## WHAT TO DO
Duplicate each of the rows below word for word, with no changes.

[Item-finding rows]
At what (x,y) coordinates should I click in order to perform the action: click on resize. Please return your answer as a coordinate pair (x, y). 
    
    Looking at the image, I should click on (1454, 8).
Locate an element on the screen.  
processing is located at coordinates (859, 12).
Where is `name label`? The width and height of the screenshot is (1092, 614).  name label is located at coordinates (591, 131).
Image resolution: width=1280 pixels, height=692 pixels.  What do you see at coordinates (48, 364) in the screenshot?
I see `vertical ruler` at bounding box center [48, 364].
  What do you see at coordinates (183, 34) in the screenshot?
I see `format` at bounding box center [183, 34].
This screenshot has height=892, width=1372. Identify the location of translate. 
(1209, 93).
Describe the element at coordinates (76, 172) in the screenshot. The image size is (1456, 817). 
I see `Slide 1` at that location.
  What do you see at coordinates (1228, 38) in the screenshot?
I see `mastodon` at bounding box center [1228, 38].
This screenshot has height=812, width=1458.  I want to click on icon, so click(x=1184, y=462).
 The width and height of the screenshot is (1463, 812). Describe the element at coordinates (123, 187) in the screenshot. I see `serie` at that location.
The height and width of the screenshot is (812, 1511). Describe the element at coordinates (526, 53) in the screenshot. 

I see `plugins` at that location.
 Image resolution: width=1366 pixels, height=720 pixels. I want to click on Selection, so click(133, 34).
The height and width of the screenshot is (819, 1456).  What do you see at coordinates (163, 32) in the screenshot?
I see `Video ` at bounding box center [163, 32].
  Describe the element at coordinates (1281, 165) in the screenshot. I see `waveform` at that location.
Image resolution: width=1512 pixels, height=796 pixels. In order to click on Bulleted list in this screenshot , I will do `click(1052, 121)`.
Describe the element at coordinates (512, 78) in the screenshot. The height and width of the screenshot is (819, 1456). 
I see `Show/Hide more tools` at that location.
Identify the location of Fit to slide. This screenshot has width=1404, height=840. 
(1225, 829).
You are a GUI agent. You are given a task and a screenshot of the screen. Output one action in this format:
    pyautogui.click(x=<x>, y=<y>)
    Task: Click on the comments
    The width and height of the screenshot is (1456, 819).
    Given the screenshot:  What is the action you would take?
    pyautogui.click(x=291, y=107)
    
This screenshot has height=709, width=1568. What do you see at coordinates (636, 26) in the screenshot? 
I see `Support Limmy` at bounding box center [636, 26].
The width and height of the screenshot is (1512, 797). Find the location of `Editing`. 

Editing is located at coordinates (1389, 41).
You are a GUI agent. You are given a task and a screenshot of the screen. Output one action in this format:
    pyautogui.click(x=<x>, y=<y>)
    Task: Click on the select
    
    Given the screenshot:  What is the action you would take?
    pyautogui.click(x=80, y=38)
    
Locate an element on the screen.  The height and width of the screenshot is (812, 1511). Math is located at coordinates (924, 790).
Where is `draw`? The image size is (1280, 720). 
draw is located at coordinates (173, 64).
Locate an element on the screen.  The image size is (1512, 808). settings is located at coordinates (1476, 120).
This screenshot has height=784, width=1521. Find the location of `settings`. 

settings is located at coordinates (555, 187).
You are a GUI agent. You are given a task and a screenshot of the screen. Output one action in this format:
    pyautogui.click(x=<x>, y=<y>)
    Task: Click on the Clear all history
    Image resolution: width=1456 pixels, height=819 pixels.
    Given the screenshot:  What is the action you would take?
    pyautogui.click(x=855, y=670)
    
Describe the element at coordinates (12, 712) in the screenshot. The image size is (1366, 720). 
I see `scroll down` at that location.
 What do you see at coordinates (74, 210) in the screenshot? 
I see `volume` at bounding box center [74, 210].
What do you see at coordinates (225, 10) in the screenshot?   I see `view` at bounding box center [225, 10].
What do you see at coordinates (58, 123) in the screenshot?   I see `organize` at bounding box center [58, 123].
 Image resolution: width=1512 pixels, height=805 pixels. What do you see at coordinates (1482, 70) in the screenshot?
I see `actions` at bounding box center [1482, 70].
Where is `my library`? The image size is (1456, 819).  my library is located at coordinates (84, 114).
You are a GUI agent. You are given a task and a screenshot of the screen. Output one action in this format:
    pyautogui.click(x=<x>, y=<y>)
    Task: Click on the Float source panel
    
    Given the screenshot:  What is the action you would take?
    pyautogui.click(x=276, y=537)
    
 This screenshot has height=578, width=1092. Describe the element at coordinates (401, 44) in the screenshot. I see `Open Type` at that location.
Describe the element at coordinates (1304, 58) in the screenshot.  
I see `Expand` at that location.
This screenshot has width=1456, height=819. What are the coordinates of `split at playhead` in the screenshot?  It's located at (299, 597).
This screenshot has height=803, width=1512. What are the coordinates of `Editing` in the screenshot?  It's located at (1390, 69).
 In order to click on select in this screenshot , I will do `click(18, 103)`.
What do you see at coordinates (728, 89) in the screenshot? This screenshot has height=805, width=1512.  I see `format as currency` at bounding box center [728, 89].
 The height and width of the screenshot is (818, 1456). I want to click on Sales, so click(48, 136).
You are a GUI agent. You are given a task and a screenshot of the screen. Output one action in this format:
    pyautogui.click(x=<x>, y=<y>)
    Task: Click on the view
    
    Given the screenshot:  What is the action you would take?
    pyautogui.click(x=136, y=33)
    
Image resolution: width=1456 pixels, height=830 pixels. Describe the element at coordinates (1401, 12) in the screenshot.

## OUTPUT BELOW
At what (x,y) coordinates should I click in order to perform the action: click on resize. Please return your answer as a coordinate pair (x, y). 
    
    Looking at the image, I should click on (1454, 8).
Locate an element on the screen.  
processing is located at coordinates (859, 12).
Where is `name label`? The width and height of the screenshot is (1092, 614).  name label is located at coordinates (591, 131).
Image resolution: width=1280 pixels, height=692 pixels.  What do you see at coordinates (48, 364) in the screenshot?
I see `vertical ruler` at bounding box center [48, 364].
  What do you see at coordinates (183, 34) in the screenshot?
I see `format` at bounding box center [183, 34].
This screenshot has height=892, width=1372. Identify the location of translate. 
(1209, 93).
Describe the element at coordinates (76, 172) in the screenshot. The image size is (1456, 817). 
I see `Slide 1` at that location.
  What do you see at coordinates (1228, 38) in the screenshot?
I see `mastodon` at bounding box center [1228, 38].
This screenshot has height=812, width=1458.  I want to click on icon, so click(x=1184, y=462).
 The width and height of the screenshot is (1463, 812). Describe the element at coordinates (123, 187) in the screenshot. I see `serie` at that location.
The height and width of the screenshot is (812, 1511). Describe the element at coordinates (526, 53) in the screenshot. 

I see `plugins` at that location.
 Image resolution: width=1366 pixels, height=720 pixels. I want to click on Selection, so click(133, 34).
The height and width of the screenshot is (819, 1456).  What do you see at coordinates (163, 32) in the screenshot?
I see `Video ` at bounding box center [163, 32].
  Describe the element at coordinates (1281, 165) in the screenshot. I see `waveform` at that location.
Image resolution: width=1512 pixels, height=796 pixels. In order to click on Bulleted list in this screenshot , I will do `click(1052, 121)`.
Describe the element at coordinates (512, 78) in the screenshot. The height and width of the screenshot is (819, 1456). 
I see `Show/Hide more tools` at that location.
Identify the location of Fit to slide. This screenshot has width=1404, height=840. 
(1225, 829).
You are a GUI agent. You are given a task and a screenshot of the screen. Output one action in this format:
    pyautogui.click(x=<x>, y=<y>)
    Task: Click on the comments
    The width and height of the screenshot is (1456, 819).
    Given the screenshot:  What is the action you would take?
    pyautogui.click(x=291, y=107)
    
This screenshot has height=709, width=1568. What do you see at coordinates (636, 26) in the screenshot? 
I see `Support Limmy` at bounding box center [636, 26].
The width and height of the screenshot is (1512, 797). Find the location of `Editing`. 

Editing is located at coordinates (1389, 41).
You are a GUI agent. You are given a task and a screenshot of the screen. Output one action in this format:
    pyautogui.click(x=<x>, y=<y>)
    Task: Click on the select
    
    Given the screenshot:  What is the action you would take?
    pyautogui.click(x=80, y=38)
    
Locate an element on the screen.  The height and width of the screenshot is (812, 1511). Math is located at coordinates (924, 790).
Where is `draw`? The image size is (1280, 720). 
draw is located at coordinates (173, 64).
Locate an element on the screen.  The image size is (1512, 808). settings is located at coordinates (1476, 120).
This screenshot has height=784, width=1521. Find the location of `settings`. 

settings is located at coordinates (555, 187).
You are a GUI agent. You are given a task and a screenshot of the screen. Output one action in this format:
    pyautogui.click(x=<x>, y=<y>)
    Task: Click on the Clear all history
    Image resolution: width=1456 pixels, height=819 pixels.
    Given the screenshot:  What is the action you would take?
    pyautogui.click(x=855, y=670)
    
Describe the element at coordinates (12, 712) in the screenshot. The image size is (1366, 720). 
I see `scroll down` at that location.
 What do you see at coordinates (74, 210) in the screenshot? 
I see `volume` at bounding box center [74, 210].
What do you see at coordinates (225, 10) in the screenshot?   I see `view` at bounding box center [225, 10].
What do you see at coordinates (58, 123) in the screenshot?   I see `organize` at bounding box center [58, 123].
 Image resolution: width=1512 pixels, height=805 pixels. What do you see at coordinates (1482, 70) in the screenshot?
I see `actions` at bounding box center [1482, 70].
Where is `my library`? The image size is (1456, 819).  my library is located at coordinates (84, 114).
You are a GUI agent. You are given a task and a screenshot of the screen. Output one action in this format:
    pyautogui.click(x=<x>, y=<y>)
    Task: Click on the Float source panel
    
    Given the screenshot:  What is the action you would take?
    pyautogui.click(x=276, y=537)
    
 This screenshot has height=578, width=1092. Describe the element at coordinates (401, 44) in the screenshot. I see `Open Type` at that location.
Describe the element at coordinates (1304, 58) in the screenshot.  
I see `Expand` at that location.
This screenshot has width=1456, height=819. What are the coordinates of `split at playhead` in the screenshot?  It's located at (299, 597).
This screenshot has height=803, width=1512. What are the coordinates of `Editing` in the screenshot?  It's located at (1390, 69).
 In order to click on select in this screenshot , I will do `click(18, 103)`.
What do you see at coordinates (728, 89) in the screenshot? This screenshot has height=805, width=1512.  I see `format as currency` at bounding box center [728, 89].
 The height and width of the screenshot is (818, 1456). I want to click on Sales, so click(48, 136).
You are a GUI agent. You are given a task and a screenshot of the screen. Output one action in this format:
    pyautogui.click(x=<x>, y=<y>)
    Task: Click on the view
    
    Given the screenshot:  What is the action you would take?
    pyautogui.click(x=136, y=33)
    
Image resolution: width=1456 pixels, height=830 pixels. Describe the element at coordinates (1401, 12) in the screenshot.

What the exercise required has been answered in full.